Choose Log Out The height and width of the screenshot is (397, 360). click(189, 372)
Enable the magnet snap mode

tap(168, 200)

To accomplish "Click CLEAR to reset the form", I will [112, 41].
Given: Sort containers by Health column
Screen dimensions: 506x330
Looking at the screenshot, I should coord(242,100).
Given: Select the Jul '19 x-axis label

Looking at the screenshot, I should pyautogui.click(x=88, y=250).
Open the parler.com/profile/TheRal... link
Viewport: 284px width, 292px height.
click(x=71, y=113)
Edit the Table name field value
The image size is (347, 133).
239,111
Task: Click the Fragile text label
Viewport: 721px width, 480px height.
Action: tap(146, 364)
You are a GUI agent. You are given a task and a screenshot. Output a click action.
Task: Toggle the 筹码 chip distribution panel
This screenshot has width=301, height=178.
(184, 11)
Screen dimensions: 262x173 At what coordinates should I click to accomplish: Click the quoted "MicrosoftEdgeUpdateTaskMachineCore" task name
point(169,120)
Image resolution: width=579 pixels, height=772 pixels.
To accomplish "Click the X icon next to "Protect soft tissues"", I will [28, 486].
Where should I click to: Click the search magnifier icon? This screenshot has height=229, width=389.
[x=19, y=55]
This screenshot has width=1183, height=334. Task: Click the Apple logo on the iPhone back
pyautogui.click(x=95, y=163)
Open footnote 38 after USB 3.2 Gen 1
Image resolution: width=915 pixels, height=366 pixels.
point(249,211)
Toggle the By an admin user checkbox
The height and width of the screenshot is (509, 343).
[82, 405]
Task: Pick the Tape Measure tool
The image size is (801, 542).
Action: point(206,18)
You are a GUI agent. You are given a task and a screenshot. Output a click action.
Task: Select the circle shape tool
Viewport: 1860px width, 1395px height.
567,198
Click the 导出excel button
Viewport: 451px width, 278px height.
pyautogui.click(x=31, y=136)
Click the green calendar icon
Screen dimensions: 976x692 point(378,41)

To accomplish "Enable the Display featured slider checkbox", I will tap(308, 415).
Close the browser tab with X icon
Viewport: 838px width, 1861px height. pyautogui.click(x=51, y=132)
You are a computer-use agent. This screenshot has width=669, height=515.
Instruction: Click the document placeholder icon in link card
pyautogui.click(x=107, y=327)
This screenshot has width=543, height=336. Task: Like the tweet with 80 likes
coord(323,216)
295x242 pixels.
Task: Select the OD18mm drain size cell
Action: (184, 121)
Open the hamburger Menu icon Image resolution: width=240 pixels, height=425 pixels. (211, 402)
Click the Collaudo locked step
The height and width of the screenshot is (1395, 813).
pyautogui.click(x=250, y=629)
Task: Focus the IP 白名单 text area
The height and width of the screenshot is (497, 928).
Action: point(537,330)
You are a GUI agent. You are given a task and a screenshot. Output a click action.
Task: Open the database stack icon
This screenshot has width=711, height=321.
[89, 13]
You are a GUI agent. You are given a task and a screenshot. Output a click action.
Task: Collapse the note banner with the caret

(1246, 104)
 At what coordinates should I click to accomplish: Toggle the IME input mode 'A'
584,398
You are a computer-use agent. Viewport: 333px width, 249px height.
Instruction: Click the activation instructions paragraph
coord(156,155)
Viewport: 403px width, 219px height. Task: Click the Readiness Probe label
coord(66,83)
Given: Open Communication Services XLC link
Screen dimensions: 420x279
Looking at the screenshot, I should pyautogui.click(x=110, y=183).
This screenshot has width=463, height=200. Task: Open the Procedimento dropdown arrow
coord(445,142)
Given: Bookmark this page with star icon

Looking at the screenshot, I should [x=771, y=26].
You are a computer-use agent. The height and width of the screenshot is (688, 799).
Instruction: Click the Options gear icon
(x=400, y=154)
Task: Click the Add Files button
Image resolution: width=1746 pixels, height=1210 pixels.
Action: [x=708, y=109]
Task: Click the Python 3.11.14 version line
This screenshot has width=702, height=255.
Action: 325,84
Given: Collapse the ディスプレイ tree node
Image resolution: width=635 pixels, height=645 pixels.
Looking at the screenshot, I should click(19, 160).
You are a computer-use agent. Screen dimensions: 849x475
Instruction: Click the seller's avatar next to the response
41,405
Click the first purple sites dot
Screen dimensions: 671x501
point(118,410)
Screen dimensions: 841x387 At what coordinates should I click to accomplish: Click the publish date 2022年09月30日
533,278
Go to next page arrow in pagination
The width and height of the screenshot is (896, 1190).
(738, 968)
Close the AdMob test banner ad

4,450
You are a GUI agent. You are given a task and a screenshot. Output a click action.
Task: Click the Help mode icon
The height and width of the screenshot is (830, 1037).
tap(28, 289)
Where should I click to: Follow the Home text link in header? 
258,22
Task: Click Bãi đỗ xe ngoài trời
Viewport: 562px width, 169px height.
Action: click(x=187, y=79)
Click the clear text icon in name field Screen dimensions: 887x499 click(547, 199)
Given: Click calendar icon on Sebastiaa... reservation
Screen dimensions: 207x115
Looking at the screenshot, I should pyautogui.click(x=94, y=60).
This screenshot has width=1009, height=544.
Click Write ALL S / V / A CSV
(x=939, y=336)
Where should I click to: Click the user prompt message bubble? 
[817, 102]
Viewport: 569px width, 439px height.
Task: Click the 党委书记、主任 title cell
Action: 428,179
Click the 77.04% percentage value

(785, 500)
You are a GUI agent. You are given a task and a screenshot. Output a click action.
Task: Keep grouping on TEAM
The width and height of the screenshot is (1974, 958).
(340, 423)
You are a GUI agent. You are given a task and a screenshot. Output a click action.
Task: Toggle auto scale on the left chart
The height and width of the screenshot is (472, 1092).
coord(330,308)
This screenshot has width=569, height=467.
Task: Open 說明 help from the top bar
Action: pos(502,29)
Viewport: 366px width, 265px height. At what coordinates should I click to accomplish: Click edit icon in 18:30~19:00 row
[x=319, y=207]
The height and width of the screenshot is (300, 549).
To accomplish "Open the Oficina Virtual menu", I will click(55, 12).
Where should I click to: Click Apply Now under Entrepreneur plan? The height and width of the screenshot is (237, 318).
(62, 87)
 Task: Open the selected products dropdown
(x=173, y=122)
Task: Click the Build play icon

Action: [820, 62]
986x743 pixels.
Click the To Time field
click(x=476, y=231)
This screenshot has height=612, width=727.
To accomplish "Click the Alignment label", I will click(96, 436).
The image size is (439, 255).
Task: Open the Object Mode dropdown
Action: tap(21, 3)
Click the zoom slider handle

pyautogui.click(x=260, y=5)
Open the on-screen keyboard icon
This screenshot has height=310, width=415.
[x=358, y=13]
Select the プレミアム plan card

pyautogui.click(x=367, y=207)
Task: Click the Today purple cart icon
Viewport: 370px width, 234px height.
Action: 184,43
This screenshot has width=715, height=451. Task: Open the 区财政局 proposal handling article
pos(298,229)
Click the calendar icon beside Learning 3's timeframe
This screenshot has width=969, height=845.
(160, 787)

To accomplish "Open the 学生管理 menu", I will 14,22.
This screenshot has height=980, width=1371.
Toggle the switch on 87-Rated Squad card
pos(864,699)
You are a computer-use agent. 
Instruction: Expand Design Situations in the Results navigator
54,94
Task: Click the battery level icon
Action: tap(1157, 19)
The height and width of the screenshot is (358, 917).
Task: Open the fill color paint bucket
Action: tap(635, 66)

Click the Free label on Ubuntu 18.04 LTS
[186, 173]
■ ■ ■ ■ ■
EXERCISE BRIEF
Format every line of the records above as a Markdown table with two columns, Row and Line, numbering the rows in order and omitting blank lines.

RESULT
| Row | Line |
|---|---|
| 1 | Choose Log Out The height and width of the screenshot is (397, 360). click(189, 372) |
| 2 | Enable the magnet snap mode |
| 3 | tap(168, 200) |
| 4 | To accomplish "Click CLEAR to reset the form", I will [112, 41]. |
| 5 | Given: Sort containers by Health column |
| 6 | Screen dimensions: 506x330 |
| 7 | Looking at the screenshot, I should coord(242,100). |
| 8 | Given: Select the Jul '19 x-axis label |
| 9 | Looking at the screenshot, I should pyautogui.click(x=88, y=250). |
| 10 | Open the parler.com/profile/TheRal... link |
| 11 | Viewport: 284px width, 292px height. |
| 12 | click(x=71, y=113) |
| 13 | Edit the Table name field value |
| 14 | The image size is (347, 133). |
| 15 | 239,111 |
| 16 | Task: Click the Fragile text label |
| 17 | Viewport: 721px width, 480px height. |
| 18 | Action: tap(146, 364) |
| 19 | You are a GUI agent. You are given a task and a screenshot. Output a click action. |
| 20 | Task: Toggle the 筹码 chip distribution panel |
| 21 | This screenshot has width=301, height=178. |
| 22 | (184, 11) |
| 23 | Screen dimensions: 262x173 At what coordinates should I click to accomplish: Click the quoted "MicrosoftEdgeUpdateTaskMachineCore" task name |
| 24 | point(169,120) |
| 25 | Image resolution: width=579 pixels, height=772 pixels. |
| 26 | To accomplish "Click the X icon next to "Protect soft tissues"", I will [28, 486]. |
| 27 | Where should I click to: Click the search magnifier icon? This screenshot has height=229, width=389. |
| 28 | [x=19, y=55] |
| 29 | This screenshot has width=1183, height=334. Task: Click the Apple logo on the iPhone back |
| 30 | pyautogui.click(x=95, y=163) |
| 31 | Open footnote 38 after USB 3.2 Gen 1 |
| 32 | Image resolution: width=915 pixels, height=366 pixels. |
| 33 | point(249,211) |
| 34 | Toggle the By an admin user checkbox |
| 35 | The height and width of the screenshot is (509, 343). |
| 36 | [82, 405] |
| 37 | Task: Pick the Tape Measure tool |
| 38 | The image size is (801, 542). |
| 39 | Action: point(206,18) |
| 40 | You are a GUI agent. You are given a task and a screenshot. Output a click action. |
| 41 | Task: Select the circle shape tool |
| 42 | Viewport: 1860px width, 1395px height. |
| 43 | 567,198 |
| 44 | Click the 导出excel button |
| 45 | Viewport: 451px width, 278px height. |
| 46 | pyautogui.click(x=31, y=136) |
| 47 | Click the green calendar icon |
| 48 | Screen dimensions: 976x692 point(378,41) |
| 49 | To accomplish "Enable the Display featured slider checkbox", I will tap(308, 415). |
| 50 | Close the browser tab with X icon |
| 51 | Viewport: 838px width, 1861px height. pyautogui.click(x=51, y=132) |
| 52 | You are a computer-use agent. This screenshot has width=669, height=515. |
| 53 | Instruction: Click the document placeholder icon in link card |
| 54 | pyautogui.click(x=107, y=327) |
| 55 | This screenshot has width=543, height=336. Task: Like the tweet with 80 likes |
| 56 | coord(323,216) |
| 57 | 295x242 pixels. |
| 58 | Task: Select the OD18mm drain size cell |
| 59 | Action: (184, 121) |
| 60 | Open the hamburger Menu icon Image resolution: width=240 pixels, height=425 pixels. (211, 402) |
| 61 | Click the Collaudo locked step |
| 62 | The height and width of the screenshot is (1395, 813). |
| 63 | pyautogui.click(x=250, y=629) |
| 64 | Task: Focus the IP 白名单 text area |
| 65 | The height and width of the screenshot is (497, 928). |
| 66 | Action: point(537,330) |
| 67 | You are a GUI agent. You are given a task and a screenshot. Output a click action. |
| 68 | Task: Open the database stack icon |
| 69 | This screenshot has width=711, height=321. |
| 70 | [89, 13] |
| 71 | You are a GUI agent. You are given a task and a screenshot. Output a click action. |
| 72 | Task: Collapse the note banner with the caret |
| 73 | (1246, 104) |
| 74 |  At what coordinates should I click to accomplish: Toggle the IME input mode 'A' |
| 75 | 584,398 |
| 76 | You are a computer-use agent. Viewport: 333px width, 249px height. |
| 77 | Instruction: Click the activation instructions paragraph |
| 78 | coord(156,155) |
| 79 | Viewport: 403px width, 219px height. Task: Click the Readiness Probe label |
| 80 | coord(66,83) |
| 81 | Given: Open Communication Services XLC link |
| 82 | Screen dimensions: 420x279 |
| 83 | Looking at the screenshot, I should pyautogui.click(x=110, y=183). |
| 84 | This screenshot has width=463, height=200. Task: Open the Procedimento dropdown arrow |
| 85 | coord(445,142) |
| 86 | Given: Bookmark this page with star icon |
| 87 | Looking at the screenshot, I should [x=771, y=26]. |
| 88 | You are a computer-use agent. The height and width of the screenshot is (688, 799). |
| 89 | Instruction: Click the Options gear icon |
| 90 | (x=400, y=154) |
| 91 | Task: Click the Add Files button |
| 92 | Image resolution: width=1746 pixels, height=1210 pixels. |
| 93 | Action: [x=708, y=109] |
| 94 | Task: Click the Python 3.11.14 version line |
| 95 | This screenshot has width=702, height=255. |
| 96 | Action: 325,84 |
| 97 | Given: Collapse the ディスプレイ tree node |
| 98 | Image resolution: width=635 pixels, height=645 pixels. |
| 99 | Looking at the screenshot, I should click(19, 160). |
| 100 | You are a computer-use agent. Screen dimensions: 849x475 |
| 101 | Instruction: Click the seller's avatar next to the response |
| 102 | 41,405 |
| 103 | Click the first purple sites dot |
| 104 | Screen dimensions: 671x501 |
| 105 | point(118,410) |
| 106 | Screen dimensions: 841x387 At what coordinates should I click to accomplish: Click the publish date 2022年09月30日 |
| 107 | 533,278 |
| 108 | Go to next page arrow in pagination |
| 109 | The width and height of the screenshot is (896, 1190). |
| 110 | (738, 968) |
| 111 | Close the AdMob test banner ad |
| 112 | 4,450 |
| 113 | You are a GUI agent. You are given a task and a screenshot. Output a click action. |
| 114 | Task: Click the Help mode icon |
| 115 | The height and width of the screenshot is (830, 1037). |
| 116 | tap(28, 289) |
| 117 | Where should I click to: Follow the Home text link in header?  |
| 118 | 258,22 |
| 119 | Task: Click Bãi đỗ xe ngoài trời |
| 120 | Viewport: 562px width, 169px height. |
| 121 | Action: click(x=187, y=79) |
| 122 | Click the clear text icon in name field Screen dimensions: 887x499 click(547, 199) |
| 123 | Given: Click calendar icon on Sebastiaa... reservation |
| 124 | Screen dimensions: 207x115 |
| 125 | Looking at the screenshot, I should pyautogui.click(x=94, y=60). |
| 126 | This screenshot has width=1009, height=544. |
| 127 | Click Write ALL S / V / A CSV |
| 128 | (x=939, y=336) |
| 129 | Where should I click to: Click the user prompt message bubble?  |
| 130 | [817, 102] |
| 131 | Viewport: 569px width, 439px height. |
| 132 | Task: Click the 党委书记、主任 title cell |
| 133 | Action: 428,179 |
| 134 | Click the 77.04% percentage value |
| 135 | (785, 500) |
| 136 | You are a GUI agent. You are given a task and a screenshot. Output a click action. |
| 137 | Task: Keep grouping on TEAM |
| 138 | The width and height of the screenshot is (1974, 958). |
| 139 | (340, 423) |
| 140 | You are a GUI agent. You are given a task and a screenshot. Output a click action. |
| 141 | Task: Toggle auto scale on the left chart |
| 142 | The height and width of the screenshot is (472, 1092). |
| 143 | coord(330,308) |
| 144 | This screenshot has width=569, height=467. |
| 145 | Task: Open 說明 help from the top bar |
| 146 | Action: pos(502,29) |
| 147 | Viewport: 366px width, 265px height. At what coordinates should I click to accomplish: Click edit icon in 18:30~19:00 row |
| 148 | [x=319, y=207] |
| 149 | The height and width of the screenshot is (300, 549). |
| 150 | To accomplish "Open the Oficina Virtual menu", I will click(55, 12). |
| 151 | Where should I click to: Click Apply Now under Entrepreneur plan? The height and width of the screenshot is (237, 318). |
| 152 | (62, 87) |
| 153 |  Task: Open the selected products dropdown |
| 154 | (x=173, y=122) |
| 155 | Task: Click the Build play icon |
| 156 | Action: [820, 62] |
| 157 | 986x743 pixels. |
| 158 | Click the To Time field |
| 159 | click(x=476, y=231) |
| 160 | This screenshot has height=612, width=727. |
| 161 | To accomplish "Click the Alignment label", I will click(96, 436). |
| 162 | The image size is (439, 255). |
| 163 | Task: Open the Object Mode dropdown |
| 164 | Action: tap(21, 3) |
| 165 | Click the zoom slider handle |
| 166 | pyautogui.click(x=260, y=5) |
| 167 | Open the on-screen keyboard icon |
| 168 | This screenshot has height=310, width=415. |
| 169 | [x=358, y=13] |
| 170 | Select the プレミアム plan card |
| 171 | pyautogui.click(x=367, y=207) |
| 172 | Task: Click the Today purple cart icon |
| 173 | Viewport: 370px width, 234px height. |
| 174 | Action: 184,43 |
| 175 | This screenshot has width=715, height=451. Task: Open the 区财政局 proposal handling article |
| 176 | pos(298,229) |
| 177 | Click the calendar icon beside Learning 3's timeframe |
| 178 | This screenshot has width=969, height=845. |
| 179 | (160, 787) |
| 180 | To accomplish "Open the 学生管理 menu", I will 14,22. |
| 181 | This screenshot has height=980, width=1371. |
| 182 | Toggle the switch on 87-Rated Squad card |
| 183 | pos(864,699) |
| 184 | You are a computer-use agent.  |
| 185 | Instruction: Expand Design Situations in the Results navigator |
| 186 | 54,94 |
| 187 | Task: Click the battery level icon |
| 188 | Action: tap(1157, 19) |
| 189 | The height and width of the screenshot is (358, 917). |
| 190 | Task: Open the fill color paint bucket |
| 191 | Action: tap(635, 66) |
| 192 | Click the Free label on Ubuntu 18.04 LTS |
| 193 | [186, 173] |